• **About this task**
When you transcribe the entries, reproduce every character and exclude the images.

- - - -

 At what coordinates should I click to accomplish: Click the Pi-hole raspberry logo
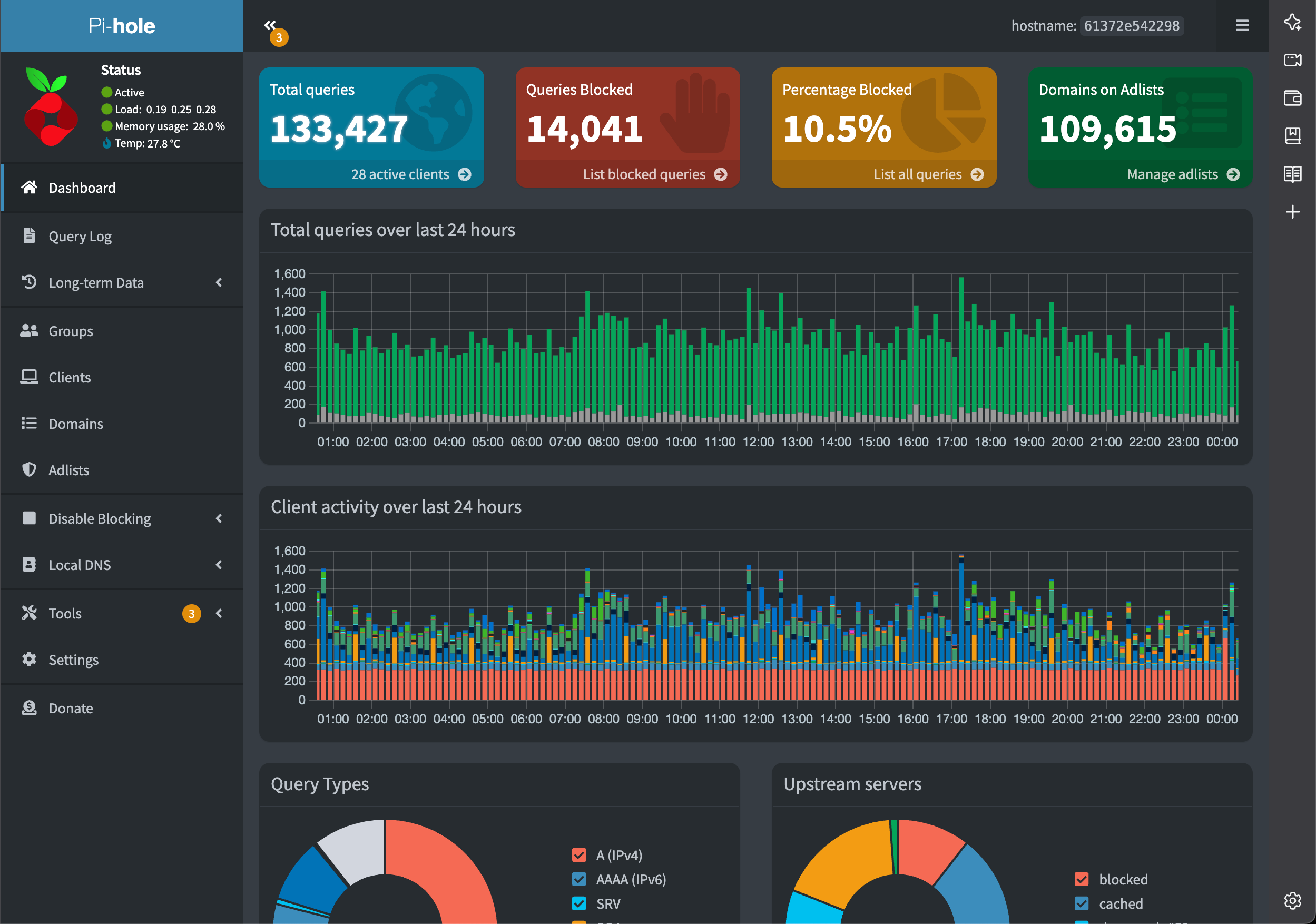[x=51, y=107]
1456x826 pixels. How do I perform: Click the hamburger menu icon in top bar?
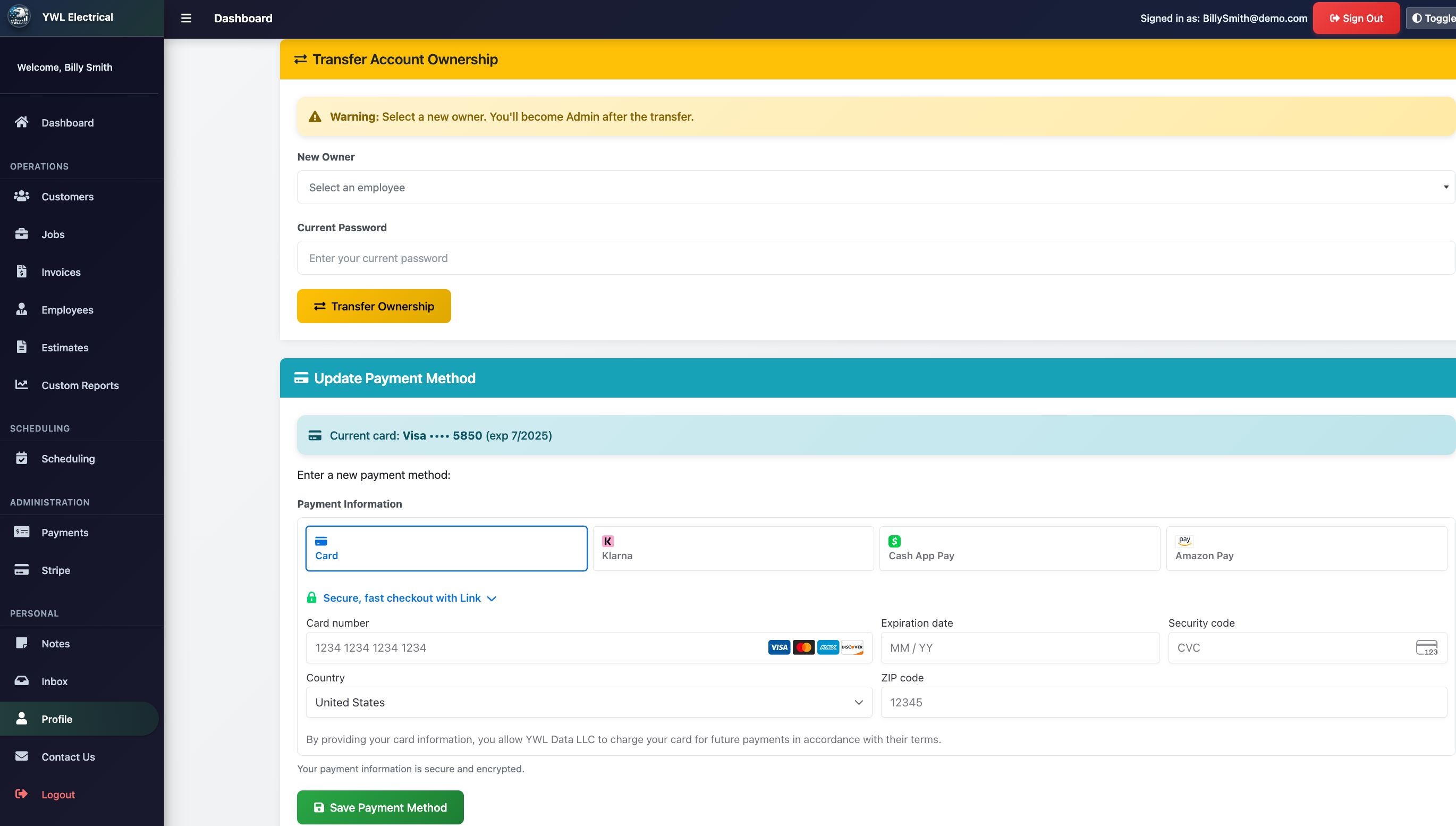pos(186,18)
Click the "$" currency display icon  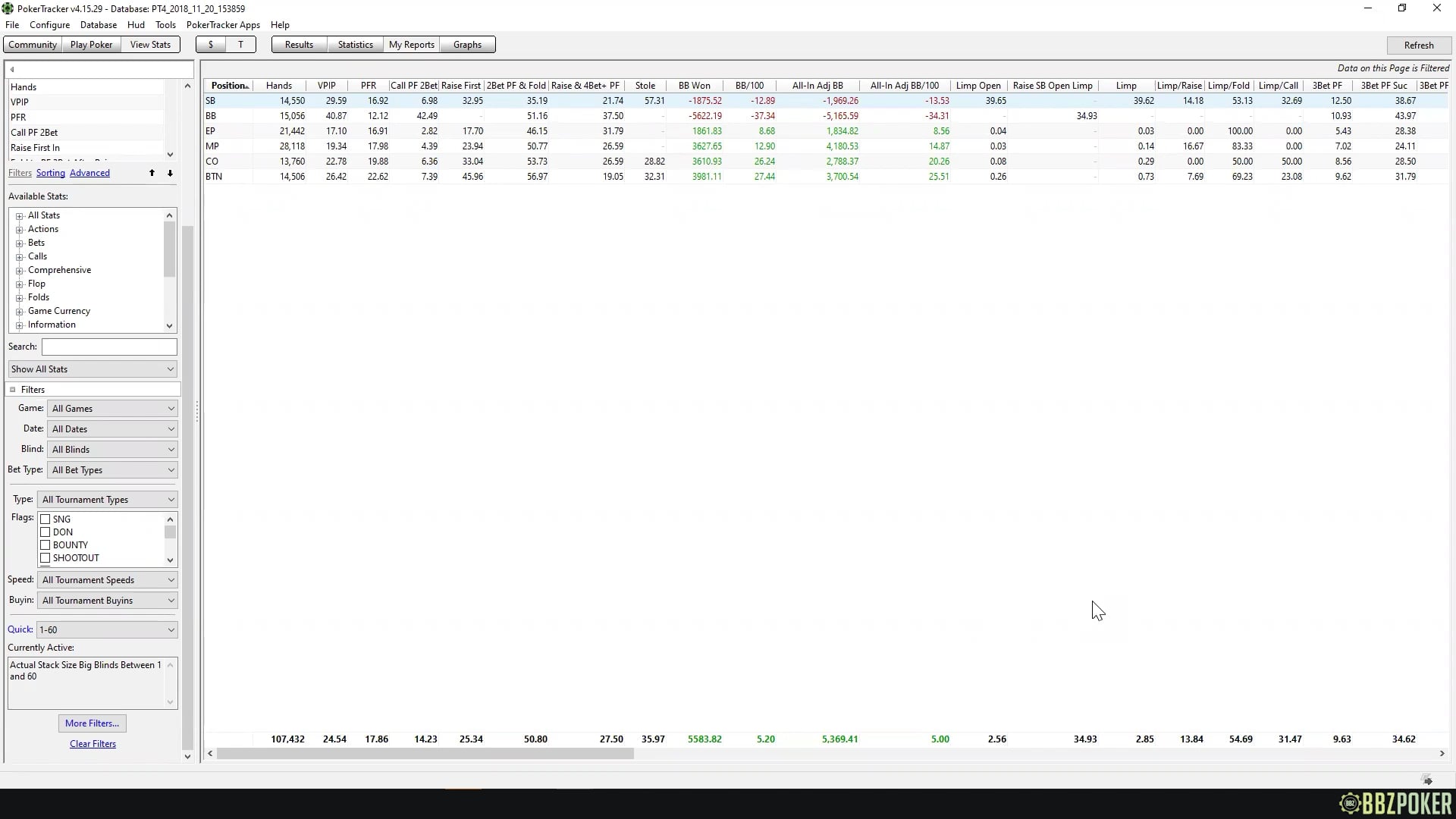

- - - -

• **Response area**
 At what coordinates should I click to accomplish: Click the Pi-hole raspberry logo
[x=51, y=107]
1456x826 pixels. How do I perform: Click the hamburger menu icon in top bar?
pos(186,18)
Click the "$" currency display icon  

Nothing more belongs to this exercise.